La esencia de las palabras de Maíllo se contextualiza en párrafos precedentes. «Es necesario construir una alternativa estatal de izquierda transformadora con capacidad para impedir un cierre autoritario» y, desde ahora, explica, «activar conciencias y generar esperanzas». Lo crucial viene a continuación. IU detecta que la corrupción en el PSOE generará un gran número de descontentos de izquierdas y huérfanos políticos a quienes hay que brindar certezas electorales. «Si el deterioro del PSOE prosigue como consecuencia de los últimos escándalos», advierte Maíllo, podría darse una «recuperación de votantes» que habían apoyado a Sumar en 2023 y luego se trasladaron al PSOE.
Rechazo al proyecto de Rufián
Maíllo aborda implícitamente la valoración del proyecto presentado por Gabriel Rufián en un intento de cerrar esa alternativa. IU es, con diferencia, el socio de la alianza que se siente menos cómodo con este planteamiento, en contraste con un Movimiento Sumar que se muestra receptivo a explorarlo.
El líder de IU reconoce que «ante la ofensiva reaccionaria» se requieren, para afrontar el próximo ciclo electoral, «frentes amplios y programas transformadores». No obstante, en lo que parece una referencia velada a la propuesta de Rufián, advierte: «No se trata de construir alianzas políticas puntuales con el único objetivo de maximizar votos, sino de continuar trabajando en la formación de un bloque histórico, democrático y transformador que detenga a la extrema derecha mediante la transformación social: con ambición, entusiasmo y optimismo».
Al mismo tiempo, Maíllo se muestra categórico respecto a la corrupción del PSOE y critica duramente la «decepcionante» intervención de Pedro Sánchez en el Congreso. Por ello, la postura es «exigir explicaciones y responsabilidades al PSOE frente a los casos de corrupción que han surgido dentro de sus filas».
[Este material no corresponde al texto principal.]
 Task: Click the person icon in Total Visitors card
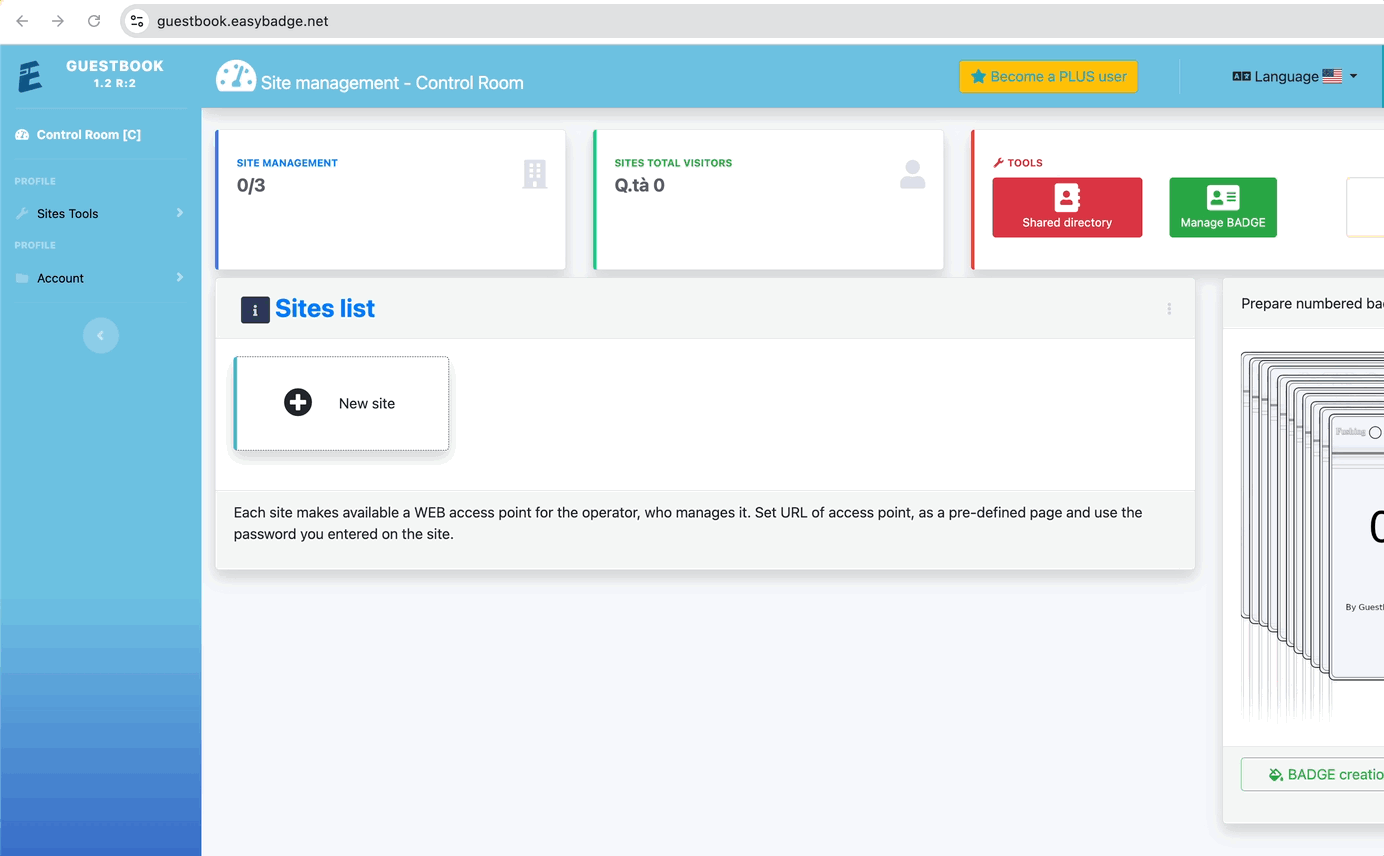[x=912, y=175]
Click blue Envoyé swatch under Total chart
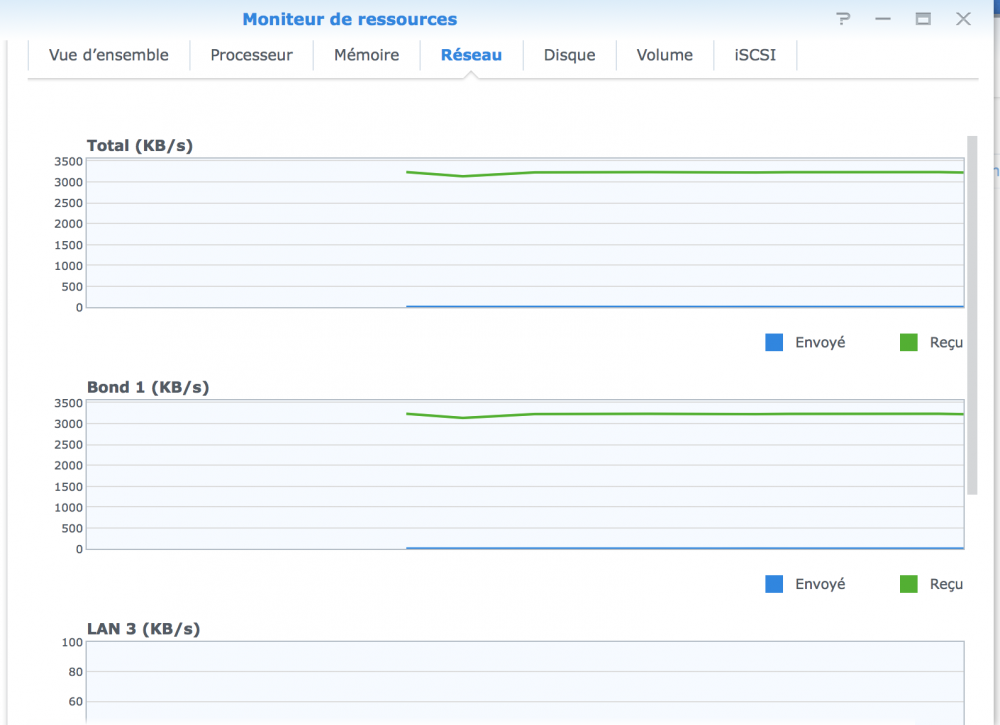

En primer lugar, se señala a Sánchez por su intervención, al no mostrar «ninguna autocrítica» y defender con firmeza a José Luis Rodríguez Zapatero, algo que considera insostenible.
«Pedro Sánchez no puede, simultáneamente, vanagloriarse de las medidas implementadas en su partido para aumentar la transparencia y prevenir la corrupción, y al mismo tiempo no haber promovido desde el Gobierno ninguna de las medidas anticorrupción que acordamos el año pasado. Si dichas medidas se hubieran aplicado, Aldama estaría en prisión y habría devuelto lo que sustrajo», critica Maíllo.